The use of Laffort’s Dynastart, a yeast rehydration that is made of yeast autolysates and inactivated yeast, has been shown to lead to wines with higher concentrations of volatile thiols than wines made from yeast rehydrated with DAP.

However, both the organic and inorganic rehydration regimes had greater thiol concentrations than the control, which had no nutrient additions during fermentation, according to a paper by Gal Winter.

Fermentation temperature
Higher fermentation temperatures have been demonstrated to increase volatile thiols in wine. However, important aromas that are intrinsic to many white wine styles are lost at higher fermentation temperatures.

Therefore, a fermentation temperature of 18°-20° C (64°-68° F) is recommended in order to obtain the greatest concentration of volatile thiols while still retaining some of the pleasant
aromas produced during wine fermentation.

Fining
Thiols contain a –SH group. As such, when a winemaker adds copper to a final wine to remove sulfides, he or she will also be removing the volatile thiols. This loss occurs because the copper can bind with the sulfhydryl group of thiols and form copper sulfate, which will settle out. Copper can also directly cause thiols to oxidize into disulfides, according to Maurizio Ugliano. Fungicides that contain copper can also be responsible for residual copper in the must. In order to remove any residual copper from must, winemakers can use an adsorbant copolymer known as polyvinyl imidazole-polyvinylpyrrolidone (PVI/PVP), according to research by Helena Mira. Enartis Vinquiry recently released two PVI/PVP products in the United States.

Closures
The permeability of wine packaging to oxygen is an important factor in conserving aromas. It is well known that screwcap and technical corks are two of the most impermeable closures currently on the market. While screwcaps have been linked to reductive aromas, one can minimize the risk through encouraging a healthy fermentation and making sure the pre-bottle SO2 addition is not in excess of what is needed.
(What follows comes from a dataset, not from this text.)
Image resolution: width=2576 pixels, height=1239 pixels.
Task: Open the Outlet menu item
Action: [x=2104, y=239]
Paulo Lopes found that the Saranex liner, which consists of layers of low-density polyethylene and Saran, has been found to minimize the reductive aromas and preserve wine aroma. A crucial component of the Saranex liner is low-density polyethylene, which may play a direct role in minimizing the reductive aromas by scalping the unpleasant volatile sulfur compounds, according to research by Maria Silva. The potential for reductive aromas to arise under screwcap can be minimized by encouraging a healthy fermentation, allowing greater ullage (headspace) at bottling and by making efficient (rather than excessive) SO2 additions, according to a doctoral paper written by Evdokia Dimkou.

Conclusion
Although the origins of volatile thiols remain elusive, there are production methods that are known to increase, preserve or decrease their aromatic impact. With the information presented here and in the previous article related to vineyard practices, the vintner can devise a “vine-to-bottle” management strategy to maximize the expression of these pleasant varietal aromas.
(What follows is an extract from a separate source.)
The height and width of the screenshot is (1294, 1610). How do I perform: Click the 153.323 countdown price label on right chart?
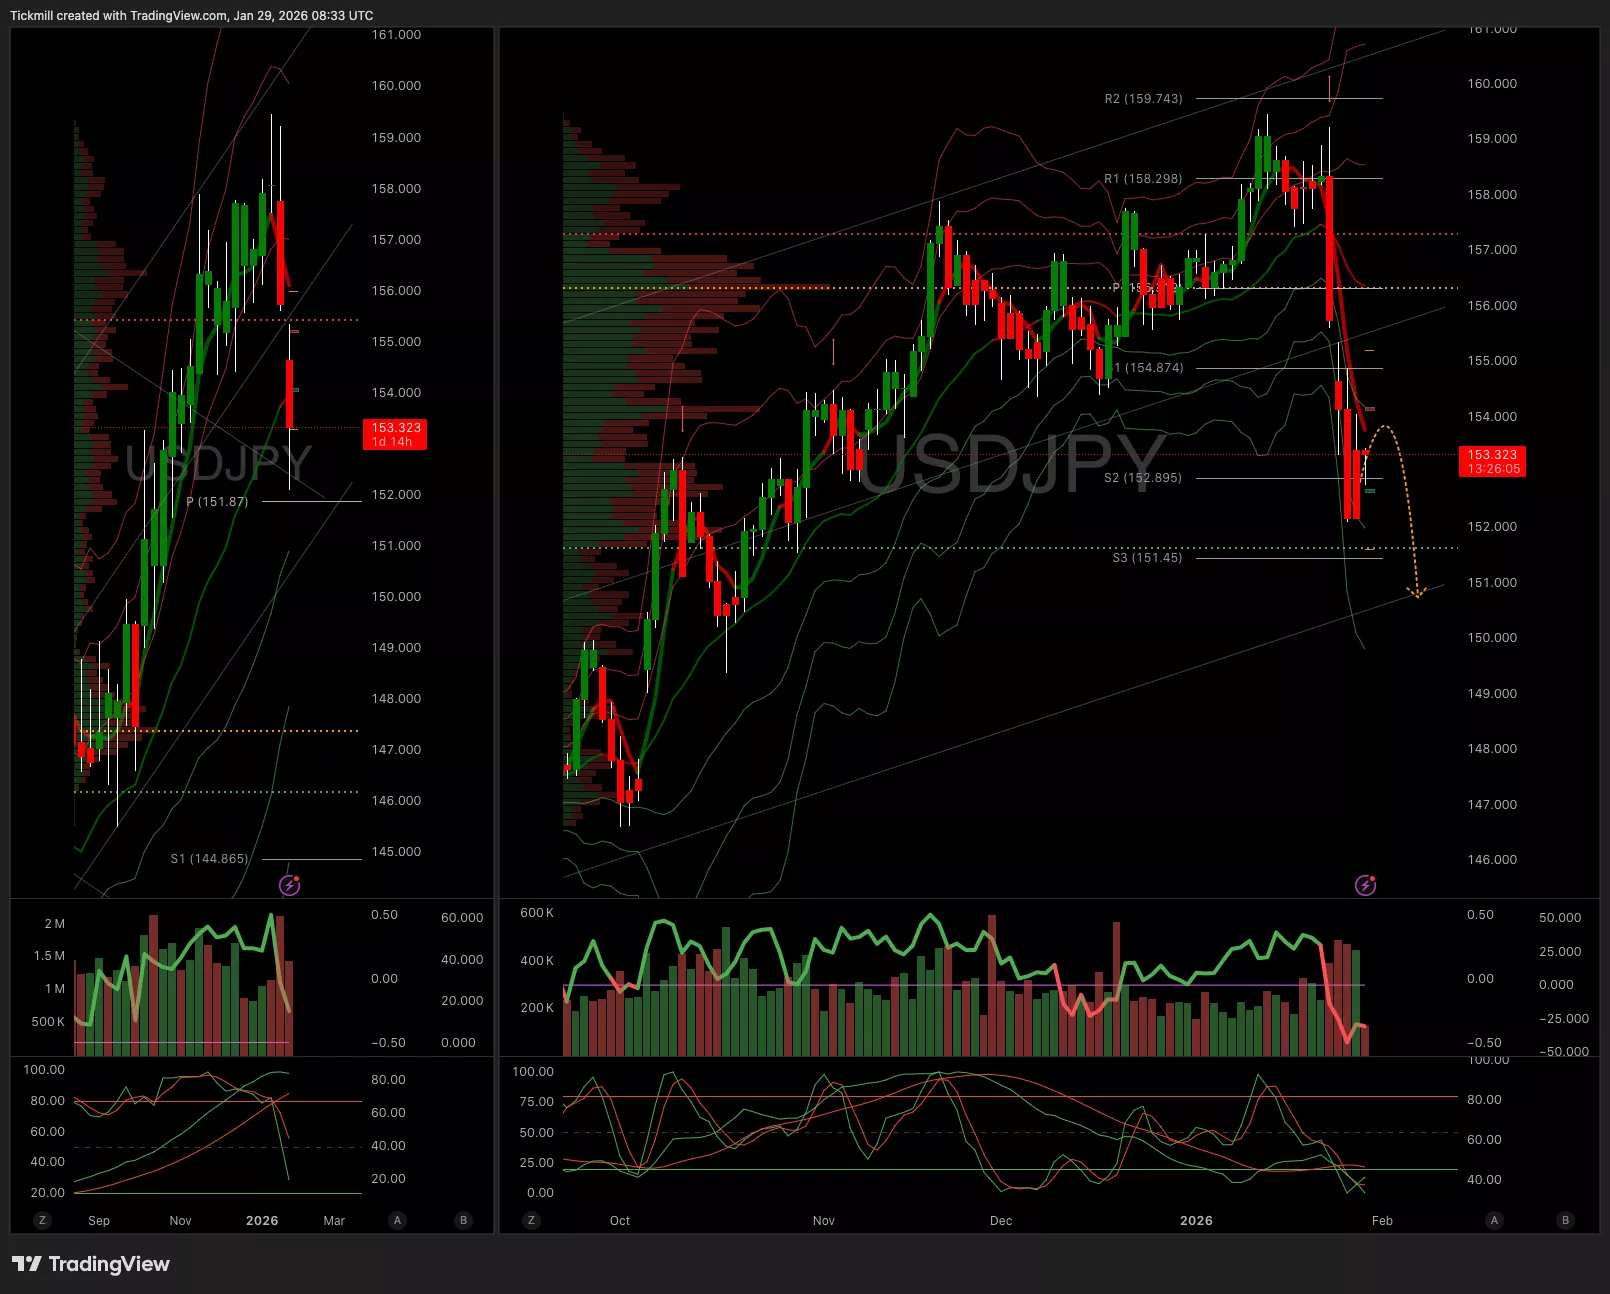[x=1492, y=461]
A graduate of Lincoln University in New Zealand, Russell Moss is pursuing a master’s degree in viticulture and a master’s degree in enology at Virginia Polytechnic Institute and State University in Winchester, Va. His major advisor is Dr. Tony Wolf, professor of viticulture. Moss is currently investigating how foliar nitrogen and sulfur sprays impact volatile thiols in Sauvignon Blanc and Petit Manseng.